The second crow opens at 15.0 above the first crow's open 14.0 and closes at 12.5 — below the first crow's close 13.0 but still above the white close 12.0, so the gap holds. This matches upside_gap_two_crows_is_minus_one.

Python

python
import numpy as np
import wickra as ta

o = np.array([10.0, 14.0, 15.0])
h = np.array([12.2, 14.2, 15.2])
l = np.array([9.9,  12.9, 12.4])
c = np.array([12.0, 13.0, 12.5])

print(ta.UpsideGapTwoCrows().batch(o, h, l, c))  # [ 0.  0. -1.]

Node

javascript
const ta = require('wickra');
const t = new ta.UpsideGapTwoCrows();
t.update(10, 12.2, 9.9, 12);
t.update(14, 14.2, 12.9, 13);
console.log(t.update(15, 15.2, 12.4, 12.5)); // -1

Streaming

rust
use wickra::{Candle, Indicator, UpsideGapTwoCrows};

let mut t = UpsideGapTwoCrows::new();
let candle_stream: Vec<wickra::Candle> = Vec::new(); // your live OHLCV candle feed
for bar in candle_stream {
    if t.update(bar) == Some(-1.0) { /* bearish warning — gap above intact but crows gathering */ }
}

Interpretation

  1. Reversal warning at the highs. Two black candles above a strong white one, with the second engulfing the first yet the gap still open, signals distribution at the top of an advance.
  2. Confirmation needed. Because the gap is unfilled the signal is a warning, not a confirmed turn; wait for a close back into the white body.
  3. Compare with Two Crows.

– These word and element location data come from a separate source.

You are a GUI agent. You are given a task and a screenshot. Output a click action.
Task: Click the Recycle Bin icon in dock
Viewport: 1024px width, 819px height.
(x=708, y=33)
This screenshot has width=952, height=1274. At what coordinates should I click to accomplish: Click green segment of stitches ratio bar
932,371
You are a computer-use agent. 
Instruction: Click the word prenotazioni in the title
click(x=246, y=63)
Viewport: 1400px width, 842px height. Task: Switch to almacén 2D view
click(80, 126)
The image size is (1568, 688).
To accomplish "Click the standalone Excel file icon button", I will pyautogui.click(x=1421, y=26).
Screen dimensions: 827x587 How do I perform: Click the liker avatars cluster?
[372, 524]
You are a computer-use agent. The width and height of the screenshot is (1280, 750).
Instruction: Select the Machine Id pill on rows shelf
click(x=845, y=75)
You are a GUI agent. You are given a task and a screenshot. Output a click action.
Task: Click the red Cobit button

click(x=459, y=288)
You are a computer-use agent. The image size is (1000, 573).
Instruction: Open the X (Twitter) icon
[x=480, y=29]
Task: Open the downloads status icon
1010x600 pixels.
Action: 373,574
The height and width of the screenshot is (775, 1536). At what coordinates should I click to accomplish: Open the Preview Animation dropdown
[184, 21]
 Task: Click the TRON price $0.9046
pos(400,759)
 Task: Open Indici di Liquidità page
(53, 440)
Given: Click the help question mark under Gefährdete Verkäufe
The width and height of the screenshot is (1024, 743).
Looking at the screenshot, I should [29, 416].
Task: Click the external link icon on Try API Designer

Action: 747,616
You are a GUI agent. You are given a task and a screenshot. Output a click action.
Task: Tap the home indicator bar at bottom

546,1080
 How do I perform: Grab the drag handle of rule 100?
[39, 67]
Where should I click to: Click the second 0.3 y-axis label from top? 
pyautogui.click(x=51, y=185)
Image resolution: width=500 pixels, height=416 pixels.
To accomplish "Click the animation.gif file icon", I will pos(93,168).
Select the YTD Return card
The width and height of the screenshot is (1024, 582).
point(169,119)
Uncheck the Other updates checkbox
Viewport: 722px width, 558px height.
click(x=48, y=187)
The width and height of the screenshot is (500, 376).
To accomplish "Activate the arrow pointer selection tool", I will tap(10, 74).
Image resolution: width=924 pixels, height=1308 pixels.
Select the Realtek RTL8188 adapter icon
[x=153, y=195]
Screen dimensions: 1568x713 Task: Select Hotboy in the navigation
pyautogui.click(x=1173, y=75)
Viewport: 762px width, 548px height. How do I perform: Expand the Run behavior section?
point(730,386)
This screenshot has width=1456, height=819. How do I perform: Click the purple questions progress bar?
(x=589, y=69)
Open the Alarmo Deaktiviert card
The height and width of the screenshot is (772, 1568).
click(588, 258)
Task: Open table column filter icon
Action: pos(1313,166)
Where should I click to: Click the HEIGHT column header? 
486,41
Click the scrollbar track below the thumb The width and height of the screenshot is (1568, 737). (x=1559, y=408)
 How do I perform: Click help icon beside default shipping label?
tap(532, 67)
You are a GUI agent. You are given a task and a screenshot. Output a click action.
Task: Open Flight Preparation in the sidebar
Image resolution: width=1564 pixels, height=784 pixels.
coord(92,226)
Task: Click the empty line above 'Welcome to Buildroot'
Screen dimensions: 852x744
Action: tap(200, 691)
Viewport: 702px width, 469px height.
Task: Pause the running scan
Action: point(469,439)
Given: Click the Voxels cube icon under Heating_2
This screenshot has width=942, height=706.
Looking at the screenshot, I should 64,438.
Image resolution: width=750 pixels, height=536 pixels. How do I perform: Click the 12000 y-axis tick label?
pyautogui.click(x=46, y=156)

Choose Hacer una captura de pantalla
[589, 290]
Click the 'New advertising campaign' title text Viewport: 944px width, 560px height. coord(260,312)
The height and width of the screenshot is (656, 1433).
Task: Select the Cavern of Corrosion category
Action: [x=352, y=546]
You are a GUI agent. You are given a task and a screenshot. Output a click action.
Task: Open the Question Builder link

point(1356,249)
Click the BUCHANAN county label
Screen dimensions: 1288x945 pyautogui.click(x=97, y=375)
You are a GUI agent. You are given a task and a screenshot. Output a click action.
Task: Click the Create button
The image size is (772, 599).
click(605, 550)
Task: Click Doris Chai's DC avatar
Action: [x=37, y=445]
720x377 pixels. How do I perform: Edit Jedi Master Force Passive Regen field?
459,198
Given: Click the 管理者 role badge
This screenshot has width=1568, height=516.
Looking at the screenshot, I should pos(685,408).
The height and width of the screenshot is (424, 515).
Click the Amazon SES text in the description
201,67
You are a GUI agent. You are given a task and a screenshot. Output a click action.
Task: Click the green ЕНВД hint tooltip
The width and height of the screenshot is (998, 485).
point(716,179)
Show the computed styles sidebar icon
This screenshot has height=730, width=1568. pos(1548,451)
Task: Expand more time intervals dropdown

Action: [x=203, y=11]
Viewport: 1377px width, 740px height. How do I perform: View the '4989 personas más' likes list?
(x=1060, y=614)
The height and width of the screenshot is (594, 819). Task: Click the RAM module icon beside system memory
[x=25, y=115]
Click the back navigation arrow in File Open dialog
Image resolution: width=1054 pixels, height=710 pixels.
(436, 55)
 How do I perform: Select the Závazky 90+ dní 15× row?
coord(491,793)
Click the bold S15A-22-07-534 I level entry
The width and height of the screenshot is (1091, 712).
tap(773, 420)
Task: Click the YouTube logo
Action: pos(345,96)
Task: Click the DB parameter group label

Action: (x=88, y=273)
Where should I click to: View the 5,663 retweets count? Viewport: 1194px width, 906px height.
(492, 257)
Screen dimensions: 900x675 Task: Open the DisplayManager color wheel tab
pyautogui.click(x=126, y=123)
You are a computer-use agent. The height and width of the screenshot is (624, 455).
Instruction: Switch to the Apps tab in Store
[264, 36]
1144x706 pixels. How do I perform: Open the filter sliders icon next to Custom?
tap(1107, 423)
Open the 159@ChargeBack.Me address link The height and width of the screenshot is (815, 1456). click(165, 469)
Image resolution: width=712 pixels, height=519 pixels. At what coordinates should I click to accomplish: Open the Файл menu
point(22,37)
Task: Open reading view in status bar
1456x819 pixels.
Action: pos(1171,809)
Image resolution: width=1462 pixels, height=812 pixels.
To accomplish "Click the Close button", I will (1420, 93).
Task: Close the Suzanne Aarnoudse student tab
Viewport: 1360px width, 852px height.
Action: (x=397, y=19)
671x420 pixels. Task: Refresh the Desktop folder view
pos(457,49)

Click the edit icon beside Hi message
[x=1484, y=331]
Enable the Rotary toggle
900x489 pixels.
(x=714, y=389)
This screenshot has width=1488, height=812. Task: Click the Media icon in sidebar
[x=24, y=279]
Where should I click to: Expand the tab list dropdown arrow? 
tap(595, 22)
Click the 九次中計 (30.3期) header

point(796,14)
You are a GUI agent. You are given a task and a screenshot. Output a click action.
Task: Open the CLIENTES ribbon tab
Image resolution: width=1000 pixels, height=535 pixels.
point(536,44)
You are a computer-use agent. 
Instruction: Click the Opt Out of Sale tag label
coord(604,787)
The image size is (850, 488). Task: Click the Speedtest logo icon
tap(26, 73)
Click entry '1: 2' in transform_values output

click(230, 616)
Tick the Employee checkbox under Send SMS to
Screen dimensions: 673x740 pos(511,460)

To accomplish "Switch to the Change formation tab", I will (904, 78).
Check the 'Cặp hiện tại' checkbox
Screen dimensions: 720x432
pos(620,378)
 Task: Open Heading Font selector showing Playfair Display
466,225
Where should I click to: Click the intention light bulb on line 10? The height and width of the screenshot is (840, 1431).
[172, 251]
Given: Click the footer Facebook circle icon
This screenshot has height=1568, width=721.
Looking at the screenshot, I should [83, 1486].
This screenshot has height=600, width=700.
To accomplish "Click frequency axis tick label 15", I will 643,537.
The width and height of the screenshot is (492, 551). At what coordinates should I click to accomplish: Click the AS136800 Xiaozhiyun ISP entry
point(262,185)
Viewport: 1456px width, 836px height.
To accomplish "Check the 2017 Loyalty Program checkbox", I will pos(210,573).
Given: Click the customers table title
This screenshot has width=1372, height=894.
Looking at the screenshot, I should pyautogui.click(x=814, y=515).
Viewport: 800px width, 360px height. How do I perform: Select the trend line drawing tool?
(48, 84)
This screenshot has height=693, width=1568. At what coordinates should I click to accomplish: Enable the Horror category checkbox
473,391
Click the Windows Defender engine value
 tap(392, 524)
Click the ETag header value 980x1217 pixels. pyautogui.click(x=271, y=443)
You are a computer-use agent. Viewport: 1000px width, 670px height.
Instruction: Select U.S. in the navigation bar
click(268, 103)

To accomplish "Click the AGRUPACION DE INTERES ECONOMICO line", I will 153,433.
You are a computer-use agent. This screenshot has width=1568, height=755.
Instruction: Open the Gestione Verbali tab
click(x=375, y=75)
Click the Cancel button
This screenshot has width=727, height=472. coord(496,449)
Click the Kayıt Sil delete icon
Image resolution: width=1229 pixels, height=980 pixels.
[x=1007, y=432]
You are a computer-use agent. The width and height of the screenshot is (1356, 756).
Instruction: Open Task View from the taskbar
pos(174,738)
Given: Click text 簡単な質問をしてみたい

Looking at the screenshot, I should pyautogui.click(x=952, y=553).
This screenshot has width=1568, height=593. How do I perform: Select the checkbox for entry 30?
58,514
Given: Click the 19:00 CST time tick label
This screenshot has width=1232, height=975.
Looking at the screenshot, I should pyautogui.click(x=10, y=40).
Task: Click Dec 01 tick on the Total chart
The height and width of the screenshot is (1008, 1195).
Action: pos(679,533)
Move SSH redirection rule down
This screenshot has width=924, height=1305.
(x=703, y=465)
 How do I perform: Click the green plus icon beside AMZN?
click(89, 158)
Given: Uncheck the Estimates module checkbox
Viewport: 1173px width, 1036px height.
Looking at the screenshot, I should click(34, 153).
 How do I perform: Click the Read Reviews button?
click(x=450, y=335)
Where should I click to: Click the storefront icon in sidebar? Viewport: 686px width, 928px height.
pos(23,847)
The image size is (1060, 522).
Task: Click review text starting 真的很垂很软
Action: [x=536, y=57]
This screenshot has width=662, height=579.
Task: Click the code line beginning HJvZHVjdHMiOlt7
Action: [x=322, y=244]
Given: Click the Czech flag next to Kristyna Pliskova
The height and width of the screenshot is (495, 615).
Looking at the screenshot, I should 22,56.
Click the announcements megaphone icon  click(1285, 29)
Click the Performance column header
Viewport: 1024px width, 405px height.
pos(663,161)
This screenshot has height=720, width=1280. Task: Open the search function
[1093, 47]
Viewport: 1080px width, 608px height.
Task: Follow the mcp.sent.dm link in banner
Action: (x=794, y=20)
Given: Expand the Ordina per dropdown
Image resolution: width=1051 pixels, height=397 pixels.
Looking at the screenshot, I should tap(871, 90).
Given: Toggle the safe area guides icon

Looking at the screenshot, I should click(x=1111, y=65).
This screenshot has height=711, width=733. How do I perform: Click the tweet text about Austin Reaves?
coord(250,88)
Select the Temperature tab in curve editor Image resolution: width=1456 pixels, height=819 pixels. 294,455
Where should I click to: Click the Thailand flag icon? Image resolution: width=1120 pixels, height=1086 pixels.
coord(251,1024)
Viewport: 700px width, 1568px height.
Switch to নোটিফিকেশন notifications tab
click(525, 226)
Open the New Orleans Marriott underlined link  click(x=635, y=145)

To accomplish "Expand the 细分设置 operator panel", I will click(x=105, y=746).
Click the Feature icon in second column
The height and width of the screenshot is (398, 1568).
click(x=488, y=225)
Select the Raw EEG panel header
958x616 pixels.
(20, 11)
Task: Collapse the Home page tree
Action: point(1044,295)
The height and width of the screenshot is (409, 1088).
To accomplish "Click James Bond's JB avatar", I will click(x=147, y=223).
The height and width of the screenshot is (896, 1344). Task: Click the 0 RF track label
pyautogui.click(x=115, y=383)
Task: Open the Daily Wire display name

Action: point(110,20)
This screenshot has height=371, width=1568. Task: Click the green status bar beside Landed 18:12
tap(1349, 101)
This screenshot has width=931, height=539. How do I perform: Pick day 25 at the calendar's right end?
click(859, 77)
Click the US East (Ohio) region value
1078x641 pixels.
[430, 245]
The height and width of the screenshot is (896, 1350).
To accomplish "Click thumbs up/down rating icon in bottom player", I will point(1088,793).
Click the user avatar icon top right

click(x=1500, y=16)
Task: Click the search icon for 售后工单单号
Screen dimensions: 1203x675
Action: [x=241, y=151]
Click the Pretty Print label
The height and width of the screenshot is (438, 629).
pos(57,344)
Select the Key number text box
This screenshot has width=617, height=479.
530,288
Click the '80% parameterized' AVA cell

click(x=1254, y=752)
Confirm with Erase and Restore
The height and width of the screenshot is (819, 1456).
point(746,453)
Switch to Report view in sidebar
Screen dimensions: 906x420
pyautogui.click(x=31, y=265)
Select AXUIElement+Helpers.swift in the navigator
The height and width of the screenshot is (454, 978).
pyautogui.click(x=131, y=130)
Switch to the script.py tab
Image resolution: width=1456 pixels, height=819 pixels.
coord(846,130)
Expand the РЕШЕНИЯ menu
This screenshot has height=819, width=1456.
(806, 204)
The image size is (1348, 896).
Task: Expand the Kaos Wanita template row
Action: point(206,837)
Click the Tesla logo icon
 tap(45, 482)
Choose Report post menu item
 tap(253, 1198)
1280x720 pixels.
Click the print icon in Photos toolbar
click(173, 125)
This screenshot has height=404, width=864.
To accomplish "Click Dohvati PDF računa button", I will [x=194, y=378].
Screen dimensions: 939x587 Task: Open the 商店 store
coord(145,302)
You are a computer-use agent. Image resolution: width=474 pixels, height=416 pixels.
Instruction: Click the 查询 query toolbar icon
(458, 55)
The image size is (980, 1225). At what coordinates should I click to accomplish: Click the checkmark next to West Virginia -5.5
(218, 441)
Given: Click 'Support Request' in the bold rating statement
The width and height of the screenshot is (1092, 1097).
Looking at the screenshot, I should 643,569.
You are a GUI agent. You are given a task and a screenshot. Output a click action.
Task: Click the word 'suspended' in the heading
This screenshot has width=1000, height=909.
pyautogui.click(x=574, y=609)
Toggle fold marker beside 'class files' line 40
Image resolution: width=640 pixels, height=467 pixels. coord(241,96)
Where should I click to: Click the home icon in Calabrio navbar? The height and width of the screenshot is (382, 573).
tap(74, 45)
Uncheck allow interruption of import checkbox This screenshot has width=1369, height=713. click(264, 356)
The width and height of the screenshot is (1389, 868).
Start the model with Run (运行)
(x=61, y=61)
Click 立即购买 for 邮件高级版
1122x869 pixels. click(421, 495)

TwoCrows fills the gap; this one keeps it open and is the rarer, stricter variant.

Common pitfalls

  • Treating the held gap as bullish. The open gap is bearish here — it sits above a stalling advance.
  • No uptrend context. Only meaningful after an advance.

References

  • Steve Nison, Japanese Candlestick Charting Techniques (1991).